Impermanent loss depends on

• the entry price ratio at which you added liquidity
• how far the later market price ratio drifts from that entry ratio (one-time snapshot, does not compound)
  • the direction does not matter for IL magnitude in the symmetric 50/50 formula
  • a 2x increase and a 50% decrease produce the same impermanent loss percentage
  • if the price ratio returns to where it started, the gap can disappear
  • if you withdraw while the price ratio is still different, the loss becomes realized in practice

$$IL(r)=\frac{2\sqrt{r}}{1+r}-1,\qquad r=\frac{P_\text{final}}{P_\text{initial}}$$$$xy=k,\quad P=\frac{y}{x},\quad x_1=\sqrt{\frac{k}{P_\text{final}}},\quad y_1=\sqrt{kP_\text{final}}$$$$V_\text{LP}=y_1+P_\text{final}x_1=2\sqrt{kP_\text{final}}$$$$V_\text{HODL}=y_0+P_\text{final}x_0,\quad y_0=P_\text{initial}x_0$$$$V_\text{HODL}=\sqrt{kP_\text{initial}}(1+r)$$$$IL(r)=\frac{V_\text{LP}}{V_\text{HODL}}-1=\frac{2\sqrt{r}}{1+r}-1$$

Price Change	rrr	IL(r)
0%	1.0	0.00%
+10%	1.1	-0.47%
+25%	1.25	-0.53%
+50%	1.5	-2.04%
+100%	2.0	-5.72%
+200%	3.0	-13.40%
+400%	5.0	-25.48%

Pool value reduction

Trading (including arbitrage) in Uniswap does not reduce the total token reserves; it only changes their composition.

• Reserves (quantities): Tokens are swapped in a zero‑sum way between traders and the pool, following the CPMM rule
• Dollar‑value composition: Liquidity providers lose dollar‑value exposure to the more appreciating token and gain exposure to the more depreciating one, which can reduce the dollar value of their LP position relative to simply holding the two tokens.

Example

Below there is a basic example (no fees) that shows that arbitrageur’s monetary profit is the impermanent loss

Arbitrage

Step	Event	ETH Reserve	USDC Reserve	Value @ $2,200	Notes
0	Deposit	100.00000000	200,000.00000	$400,000.00	k = 20,000,000
1	Market → $2,200	100.00000000	200,000.00000	$400,000.00	Hold value = $420,000
2	Arb adds 10,000 USDC	100.00000000	210,000.00000	$422,000.00	temp k = 21,000,000
3	CPMM: k/210,000	95.23809524	210,000.00000	$419,523.81	IL = -$476.19
4	Arb output	4.76190476 ETH	-10,000.00	+$476.19 profit	10k/4.76190476 = $2,100 avg

Holding

Step	Event	ETH	USDC	Value @ $2,200	Notes
0	Deposit	100.00000000	200,000.00000	$400,000.00	Same start
1	Market → $2,200	100.00000000	200,000.00000	$420,000.00	+5.00%
2	No trades	100.00000000	200,000.00000	$420,000.00	Perfect

Arbitrage profit = LP impermanent loss exactly.

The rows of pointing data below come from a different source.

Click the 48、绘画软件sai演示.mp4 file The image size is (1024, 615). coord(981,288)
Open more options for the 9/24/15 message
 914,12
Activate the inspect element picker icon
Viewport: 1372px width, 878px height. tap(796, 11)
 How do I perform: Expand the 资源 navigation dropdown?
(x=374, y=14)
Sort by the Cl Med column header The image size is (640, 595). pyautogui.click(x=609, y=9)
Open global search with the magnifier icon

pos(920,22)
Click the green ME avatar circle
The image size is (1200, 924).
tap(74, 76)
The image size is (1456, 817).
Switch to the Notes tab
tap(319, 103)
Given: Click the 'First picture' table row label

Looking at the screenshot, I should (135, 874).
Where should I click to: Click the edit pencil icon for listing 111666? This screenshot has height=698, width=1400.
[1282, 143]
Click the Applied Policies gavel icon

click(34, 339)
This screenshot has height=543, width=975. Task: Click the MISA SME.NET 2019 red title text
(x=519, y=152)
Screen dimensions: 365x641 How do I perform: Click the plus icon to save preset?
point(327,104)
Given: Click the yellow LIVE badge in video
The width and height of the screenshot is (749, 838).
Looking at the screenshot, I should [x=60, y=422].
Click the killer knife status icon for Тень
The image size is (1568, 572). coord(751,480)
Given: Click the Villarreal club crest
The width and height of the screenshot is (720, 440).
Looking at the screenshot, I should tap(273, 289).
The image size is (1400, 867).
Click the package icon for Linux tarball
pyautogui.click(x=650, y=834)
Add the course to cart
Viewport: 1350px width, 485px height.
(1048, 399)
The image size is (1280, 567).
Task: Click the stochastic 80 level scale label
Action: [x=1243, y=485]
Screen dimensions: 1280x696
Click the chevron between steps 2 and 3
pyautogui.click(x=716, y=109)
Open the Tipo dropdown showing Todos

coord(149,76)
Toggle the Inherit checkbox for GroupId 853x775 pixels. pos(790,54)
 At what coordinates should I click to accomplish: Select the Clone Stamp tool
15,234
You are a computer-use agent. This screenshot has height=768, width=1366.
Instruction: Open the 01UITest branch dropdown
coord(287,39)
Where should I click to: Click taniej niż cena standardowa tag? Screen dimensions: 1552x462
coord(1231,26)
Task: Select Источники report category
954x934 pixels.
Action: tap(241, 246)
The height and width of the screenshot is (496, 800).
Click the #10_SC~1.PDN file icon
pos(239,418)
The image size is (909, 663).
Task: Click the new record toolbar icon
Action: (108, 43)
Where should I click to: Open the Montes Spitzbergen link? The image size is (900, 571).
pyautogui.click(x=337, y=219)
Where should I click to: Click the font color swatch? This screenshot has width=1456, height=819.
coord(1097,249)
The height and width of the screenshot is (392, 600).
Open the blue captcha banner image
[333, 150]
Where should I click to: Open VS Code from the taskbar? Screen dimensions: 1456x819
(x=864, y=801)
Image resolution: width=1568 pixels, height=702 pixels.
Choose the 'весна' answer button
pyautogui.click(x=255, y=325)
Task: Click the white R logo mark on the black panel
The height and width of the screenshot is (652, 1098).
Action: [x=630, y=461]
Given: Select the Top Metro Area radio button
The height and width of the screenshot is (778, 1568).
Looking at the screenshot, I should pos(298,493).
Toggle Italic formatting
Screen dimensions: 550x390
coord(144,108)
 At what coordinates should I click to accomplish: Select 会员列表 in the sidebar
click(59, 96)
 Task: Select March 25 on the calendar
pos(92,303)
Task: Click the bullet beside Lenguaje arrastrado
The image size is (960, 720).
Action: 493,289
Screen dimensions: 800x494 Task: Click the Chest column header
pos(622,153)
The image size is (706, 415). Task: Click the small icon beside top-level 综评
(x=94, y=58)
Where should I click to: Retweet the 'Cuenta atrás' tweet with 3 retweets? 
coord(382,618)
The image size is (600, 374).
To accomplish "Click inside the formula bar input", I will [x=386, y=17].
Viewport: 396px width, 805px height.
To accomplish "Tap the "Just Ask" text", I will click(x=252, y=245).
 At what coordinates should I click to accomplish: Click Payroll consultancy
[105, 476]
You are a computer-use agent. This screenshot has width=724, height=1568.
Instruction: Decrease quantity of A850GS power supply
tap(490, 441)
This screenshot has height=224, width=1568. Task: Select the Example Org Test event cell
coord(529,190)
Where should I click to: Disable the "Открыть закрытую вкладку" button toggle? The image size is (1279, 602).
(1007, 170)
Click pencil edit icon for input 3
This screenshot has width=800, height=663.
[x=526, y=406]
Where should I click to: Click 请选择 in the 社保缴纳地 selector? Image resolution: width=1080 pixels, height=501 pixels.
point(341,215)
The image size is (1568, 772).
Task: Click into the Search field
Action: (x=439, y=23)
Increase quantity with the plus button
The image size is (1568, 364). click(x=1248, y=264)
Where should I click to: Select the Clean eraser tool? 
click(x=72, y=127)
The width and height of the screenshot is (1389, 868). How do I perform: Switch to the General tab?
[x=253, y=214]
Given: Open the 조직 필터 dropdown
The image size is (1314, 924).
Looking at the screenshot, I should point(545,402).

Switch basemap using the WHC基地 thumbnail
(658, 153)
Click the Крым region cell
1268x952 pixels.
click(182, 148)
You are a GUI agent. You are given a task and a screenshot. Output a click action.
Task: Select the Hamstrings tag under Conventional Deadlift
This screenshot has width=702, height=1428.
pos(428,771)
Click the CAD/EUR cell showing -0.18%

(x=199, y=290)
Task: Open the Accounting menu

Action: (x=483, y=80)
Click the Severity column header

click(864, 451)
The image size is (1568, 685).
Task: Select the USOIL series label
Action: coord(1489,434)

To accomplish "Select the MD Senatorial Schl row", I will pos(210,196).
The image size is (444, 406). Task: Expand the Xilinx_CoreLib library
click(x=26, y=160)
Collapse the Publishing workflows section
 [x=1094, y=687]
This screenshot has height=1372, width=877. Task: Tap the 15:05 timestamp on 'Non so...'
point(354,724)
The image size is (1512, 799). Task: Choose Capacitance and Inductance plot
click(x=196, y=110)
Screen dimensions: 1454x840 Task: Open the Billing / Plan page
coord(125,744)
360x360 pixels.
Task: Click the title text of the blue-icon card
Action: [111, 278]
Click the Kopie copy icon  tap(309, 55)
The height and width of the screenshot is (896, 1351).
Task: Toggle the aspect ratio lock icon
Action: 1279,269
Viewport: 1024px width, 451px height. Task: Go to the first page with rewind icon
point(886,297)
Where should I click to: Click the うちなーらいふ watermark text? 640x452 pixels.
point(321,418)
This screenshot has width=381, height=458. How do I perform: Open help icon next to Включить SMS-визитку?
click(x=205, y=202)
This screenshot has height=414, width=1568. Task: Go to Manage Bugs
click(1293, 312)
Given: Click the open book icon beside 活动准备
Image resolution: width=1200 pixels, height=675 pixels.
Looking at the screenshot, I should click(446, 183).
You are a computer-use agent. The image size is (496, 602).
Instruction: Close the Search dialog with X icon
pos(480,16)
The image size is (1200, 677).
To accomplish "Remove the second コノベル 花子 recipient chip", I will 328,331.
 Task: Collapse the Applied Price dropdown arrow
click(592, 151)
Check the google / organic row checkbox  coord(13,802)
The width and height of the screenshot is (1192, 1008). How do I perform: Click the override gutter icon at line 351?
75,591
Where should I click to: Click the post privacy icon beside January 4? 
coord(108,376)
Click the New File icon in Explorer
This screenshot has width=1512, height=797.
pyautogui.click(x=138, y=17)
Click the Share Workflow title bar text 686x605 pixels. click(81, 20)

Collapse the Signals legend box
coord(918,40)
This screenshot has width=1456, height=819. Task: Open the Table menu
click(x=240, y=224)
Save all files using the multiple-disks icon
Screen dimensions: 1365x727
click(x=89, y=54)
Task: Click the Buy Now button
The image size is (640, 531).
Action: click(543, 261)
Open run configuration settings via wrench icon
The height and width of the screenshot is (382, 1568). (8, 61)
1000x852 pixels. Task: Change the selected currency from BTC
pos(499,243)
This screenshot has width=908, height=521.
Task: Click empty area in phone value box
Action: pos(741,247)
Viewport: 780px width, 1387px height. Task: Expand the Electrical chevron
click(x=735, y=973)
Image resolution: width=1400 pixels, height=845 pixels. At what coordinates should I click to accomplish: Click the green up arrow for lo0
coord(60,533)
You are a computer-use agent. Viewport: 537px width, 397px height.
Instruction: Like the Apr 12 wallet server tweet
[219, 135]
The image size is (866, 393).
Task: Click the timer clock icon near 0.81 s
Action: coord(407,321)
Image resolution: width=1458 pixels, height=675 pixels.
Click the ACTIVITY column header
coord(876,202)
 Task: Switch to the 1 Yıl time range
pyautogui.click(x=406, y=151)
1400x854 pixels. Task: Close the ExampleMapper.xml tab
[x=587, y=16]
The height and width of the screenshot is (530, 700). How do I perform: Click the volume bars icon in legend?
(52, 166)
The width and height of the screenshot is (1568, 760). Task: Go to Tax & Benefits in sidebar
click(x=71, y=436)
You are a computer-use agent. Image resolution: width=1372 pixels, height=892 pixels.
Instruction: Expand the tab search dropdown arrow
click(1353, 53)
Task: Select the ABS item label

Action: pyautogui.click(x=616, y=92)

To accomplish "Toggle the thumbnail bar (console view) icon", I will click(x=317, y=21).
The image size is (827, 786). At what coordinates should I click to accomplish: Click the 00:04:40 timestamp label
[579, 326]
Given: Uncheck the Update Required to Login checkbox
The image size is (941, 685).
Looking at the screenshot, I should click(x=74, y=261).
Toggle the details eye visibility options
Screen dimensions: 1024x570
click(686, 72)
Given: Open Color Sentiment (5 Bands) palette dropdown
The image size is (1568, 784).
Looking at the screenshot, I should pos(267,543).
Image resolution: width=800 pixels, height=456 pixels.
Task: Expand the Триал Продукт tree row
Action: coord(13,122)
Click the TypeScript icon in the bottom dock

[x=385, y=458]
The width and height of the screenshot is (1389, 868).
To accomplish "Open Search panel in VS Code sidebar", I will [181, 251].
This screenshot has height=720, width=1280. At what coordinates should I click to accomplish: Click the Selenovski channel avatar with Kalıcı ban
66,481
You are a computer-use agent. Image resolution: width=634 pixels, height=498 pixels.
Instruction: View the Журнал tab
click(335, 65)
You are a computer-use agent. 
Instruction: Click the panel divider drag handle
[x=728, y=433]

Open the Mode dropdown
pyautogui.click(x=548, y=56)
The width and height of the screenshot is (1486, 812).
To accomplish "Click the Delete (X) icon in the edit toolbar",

Hypothetical arbitrage with market prices

Step	Event	ETH Reserve	USDC Reserve	Value @ $2,200	Notes
0	Deposit	100.00000000	200,000.00000	$400,000.00	Same
1	Market → $2,200	100.00000000	200,000.00000	$400,000.00	Stale
2	Arb adds 10,000 USDC	100.00000000	210,000.00000	$422,000.00	Same input
3	Market: 210k/2,200	95.45454545	210,000.00000	$420,000.00	IL = $0
4	Arb output	4.54545455 ETH	-10,000.00	$0 profit	Fair price

Market-price rebalancing keeps the $476.19 in the pool instead of transferring it to arbitrageurs.